Heute einen Schriftsatz gelesen, in dem der Verteidiger eines mutmaßlichen Sexualstraftäters vehement darauf drängt, das Opfer auf seine Glaubwürdigkeit zu untersuchen. So was kann man machen. Aber doch nicht, bevor man die Aussage des Opfers zumindest gelesen hat.
Gelesen hat der Anwalt die Aussage noch nicht, denn er hatte bislang keine Akteneinsicht. Wenn er die Aussage gelesen und auf ihre Konsistenz abgeklopft hätte, hätte ihm der Gedanke kommen müssen, dass ein Glaubwürdigkeitsgutachten für seinen Mandanten zum üblen Querschläger werden dürfte. Die Aussage ist nämlich ungewöhnlich stringent. An vielen Stellen ist förmlich zu spüren, dass man sich so etwas kaum aus den Fingern saugen kann. Zumal das Opfer noch nicht mal ein Motiv hätte, den mutmaßlichen Täter zu Unrecht zu beschuldigten – bisher kam es mit dem Mann glänzend klar.

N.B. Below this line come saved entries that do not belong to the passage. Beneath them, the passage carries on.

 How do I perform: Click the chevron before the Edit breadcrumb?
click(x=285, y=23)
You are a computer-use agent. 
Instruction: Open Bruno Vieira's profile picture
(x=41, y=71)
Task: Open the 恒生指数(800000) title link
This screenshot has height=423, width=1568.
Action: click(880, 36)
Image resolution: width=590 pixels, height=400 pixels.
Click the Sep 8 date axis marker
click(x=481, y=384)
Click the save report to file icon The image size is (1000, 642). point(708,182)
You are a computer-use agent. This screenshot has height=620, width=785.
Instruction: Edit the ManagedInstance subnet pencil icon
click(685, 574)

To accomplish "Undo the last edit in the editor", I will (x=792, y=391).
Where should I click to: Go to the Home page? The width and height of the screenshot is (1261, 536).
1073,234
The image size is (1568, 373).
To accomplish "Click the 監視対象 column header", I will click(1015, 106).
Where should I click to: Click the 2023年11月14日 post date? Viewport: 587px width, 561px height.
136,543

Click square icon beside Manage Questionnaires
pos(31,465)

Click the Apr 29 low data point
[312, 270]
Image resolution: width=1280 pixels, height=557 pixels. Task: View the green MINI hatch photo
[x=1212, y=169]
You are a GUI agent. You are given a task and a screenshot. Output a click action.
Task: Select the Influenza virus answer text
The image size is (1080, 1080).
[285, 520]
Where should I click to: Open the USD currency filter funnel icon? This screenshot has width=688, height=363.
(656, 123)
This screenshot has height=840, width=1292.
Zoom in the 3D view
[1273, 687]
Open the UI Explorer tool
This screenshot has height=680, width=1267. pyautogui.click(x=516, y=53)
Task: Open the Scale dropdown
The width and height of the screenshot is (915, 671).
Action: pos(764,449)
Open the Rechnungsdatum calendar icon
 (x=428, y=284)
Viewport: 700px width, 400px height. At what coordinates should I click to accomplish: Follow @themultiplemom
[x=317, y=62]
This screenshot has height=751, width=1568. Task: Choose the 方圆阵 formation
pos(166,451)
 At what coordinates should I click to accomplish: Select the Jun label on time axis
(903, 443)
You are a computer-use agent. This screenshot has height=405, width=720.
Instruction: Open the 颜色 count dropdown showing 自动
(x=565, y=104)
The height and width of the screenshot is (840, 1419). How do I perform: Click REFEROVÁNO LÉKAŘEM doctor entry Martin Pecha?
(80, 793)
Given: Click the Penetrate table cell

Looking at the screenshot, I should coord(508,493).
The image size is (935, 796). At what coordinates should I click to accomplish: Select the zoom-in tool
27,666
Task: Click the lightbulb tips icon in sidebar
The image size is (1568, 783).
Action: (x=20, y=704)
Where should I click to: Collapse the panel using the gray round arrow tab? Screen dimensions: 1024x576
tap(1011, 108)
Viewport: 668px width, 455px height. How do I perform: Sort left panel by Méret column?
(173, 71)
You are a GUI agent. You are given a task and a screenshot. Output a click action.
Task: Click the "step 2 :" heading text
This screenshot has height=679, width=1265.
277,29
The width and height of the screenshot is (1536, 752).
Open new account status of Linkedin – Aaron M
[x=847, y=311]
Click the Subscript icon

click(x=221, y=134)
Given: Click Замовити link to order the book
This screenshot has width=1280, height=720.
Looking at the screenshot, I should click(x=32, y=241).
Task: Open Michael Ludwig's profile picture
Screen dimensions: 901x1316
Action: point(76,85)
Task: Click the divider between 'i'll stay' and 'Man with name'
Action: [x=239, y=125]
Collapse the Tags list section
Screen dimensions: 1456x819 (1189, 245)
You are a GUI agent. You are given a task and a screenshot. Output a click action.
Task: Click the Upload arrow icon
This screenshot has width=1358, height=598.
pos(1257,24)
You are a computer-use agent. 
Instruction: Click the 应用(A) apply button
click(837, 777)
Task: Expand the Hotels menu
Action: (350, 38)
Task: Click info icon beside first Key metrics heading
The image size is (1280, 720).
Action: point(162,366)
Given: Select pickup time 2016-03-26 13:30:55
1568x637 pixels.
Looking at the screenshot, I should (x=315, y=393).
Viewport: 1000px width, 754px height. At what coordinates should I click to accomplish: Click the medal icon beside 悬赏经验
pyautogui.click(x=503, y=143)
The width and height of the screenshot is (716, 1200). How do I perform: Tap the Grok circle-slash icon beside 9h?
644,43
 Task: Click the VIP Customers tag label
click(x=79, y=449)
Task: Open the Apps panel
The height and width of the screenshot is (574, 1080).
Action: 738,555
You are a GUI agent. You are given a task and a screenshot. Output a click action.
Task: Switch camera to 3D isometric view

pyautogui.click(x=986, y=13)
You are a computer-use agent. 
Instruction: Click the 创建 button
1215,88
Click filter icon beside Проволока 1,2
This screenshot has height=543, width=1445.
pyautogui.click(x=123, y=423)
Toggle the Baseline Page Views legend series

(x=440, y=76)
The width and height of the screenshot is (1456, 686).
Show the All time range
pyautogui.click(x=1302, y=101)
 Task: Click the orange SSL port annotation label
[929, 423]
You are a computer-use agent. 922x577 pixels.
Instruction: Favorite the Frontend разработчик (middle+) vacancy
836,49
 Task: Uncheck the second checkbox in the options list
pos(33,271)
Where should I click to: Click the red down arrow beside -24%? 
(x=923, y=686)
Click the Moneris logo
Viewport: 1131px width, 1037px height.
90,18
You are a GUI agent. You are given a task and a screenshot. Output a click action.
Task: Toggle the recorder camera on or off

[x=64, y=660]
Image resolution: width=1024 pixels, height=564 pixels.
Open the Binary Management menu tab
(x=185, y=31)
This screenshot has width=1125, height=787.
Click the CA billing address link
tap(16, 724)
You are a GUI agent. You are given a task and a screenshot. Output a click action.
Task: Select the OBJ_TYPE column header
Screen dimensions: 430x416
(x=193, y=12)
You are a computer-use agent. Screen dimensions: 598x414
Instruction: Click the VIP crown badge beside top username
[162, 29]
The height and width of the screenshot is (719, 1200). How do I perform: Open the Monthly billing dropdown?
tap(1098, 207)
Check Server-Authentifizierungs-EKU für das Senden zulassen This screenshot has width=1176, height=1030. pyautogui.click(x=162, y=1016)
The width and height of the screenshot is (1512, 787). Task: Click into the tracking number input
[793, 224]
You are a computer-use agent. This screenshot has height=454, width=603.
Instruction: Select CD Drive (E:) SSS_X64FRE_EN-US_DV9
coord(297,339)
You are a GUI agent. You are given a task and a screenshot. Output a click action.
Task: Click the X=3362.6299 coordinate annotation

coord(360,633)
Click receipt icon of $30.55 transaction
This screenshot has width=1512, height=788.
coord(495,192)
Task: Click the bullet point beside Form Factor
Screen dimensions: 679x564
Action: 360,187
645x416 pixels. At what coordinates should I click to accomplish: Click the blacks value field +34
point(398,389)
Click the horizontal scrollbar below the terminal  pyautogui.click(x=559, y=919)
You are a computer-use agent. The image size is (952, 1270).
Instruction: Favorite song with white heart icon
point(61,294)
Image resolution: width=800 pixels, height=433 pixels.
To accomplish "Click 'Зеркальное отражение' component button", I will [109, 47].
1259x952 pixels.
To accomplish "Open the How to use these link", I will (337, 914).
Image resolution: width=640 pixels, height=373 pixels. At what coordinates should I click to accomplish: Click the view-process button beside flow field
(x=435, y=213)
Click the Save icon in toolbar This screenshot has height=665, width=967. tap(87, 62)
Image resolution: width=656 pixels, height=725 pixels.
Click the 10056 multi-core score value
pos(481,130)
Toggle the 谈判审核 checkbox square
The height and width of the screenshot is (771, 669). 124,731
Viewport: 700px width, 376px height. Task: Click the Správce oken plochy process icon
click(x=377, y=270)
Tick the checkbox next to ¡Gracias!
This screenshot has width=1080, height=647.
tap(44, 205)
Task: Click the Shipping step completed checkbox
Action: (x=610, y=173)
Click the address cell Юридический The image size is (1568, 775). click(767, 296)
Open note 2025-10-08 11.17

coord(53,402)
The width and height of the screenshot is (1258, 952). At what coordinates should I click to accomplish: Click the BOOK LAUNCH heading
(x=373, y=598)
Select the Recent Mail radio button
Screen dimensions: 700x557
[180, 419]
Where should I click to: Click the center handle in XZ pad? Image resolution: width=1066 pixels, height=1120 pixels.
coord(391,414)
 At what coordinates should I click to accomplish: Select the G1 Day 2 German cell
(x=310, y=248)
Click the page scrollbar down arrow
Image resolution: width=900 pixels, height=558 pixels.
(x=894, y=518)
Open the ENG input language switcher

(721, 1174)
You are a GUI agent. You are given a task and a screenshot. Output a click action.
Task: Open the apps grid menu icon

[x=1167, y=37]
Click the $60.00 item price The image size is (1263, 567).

Aber das kommt davon, wenn man sich vom – sicherlich höchst verunsicherten – Auftraggeber breitschlagen lässt, eine Verteidigungsschrift ins Blaue hinein einzureichen. Würde mich nicht wundern, wenn die Staatsanwaltschaft diesem suizidalen Antrag sofort und vollständig entspricht.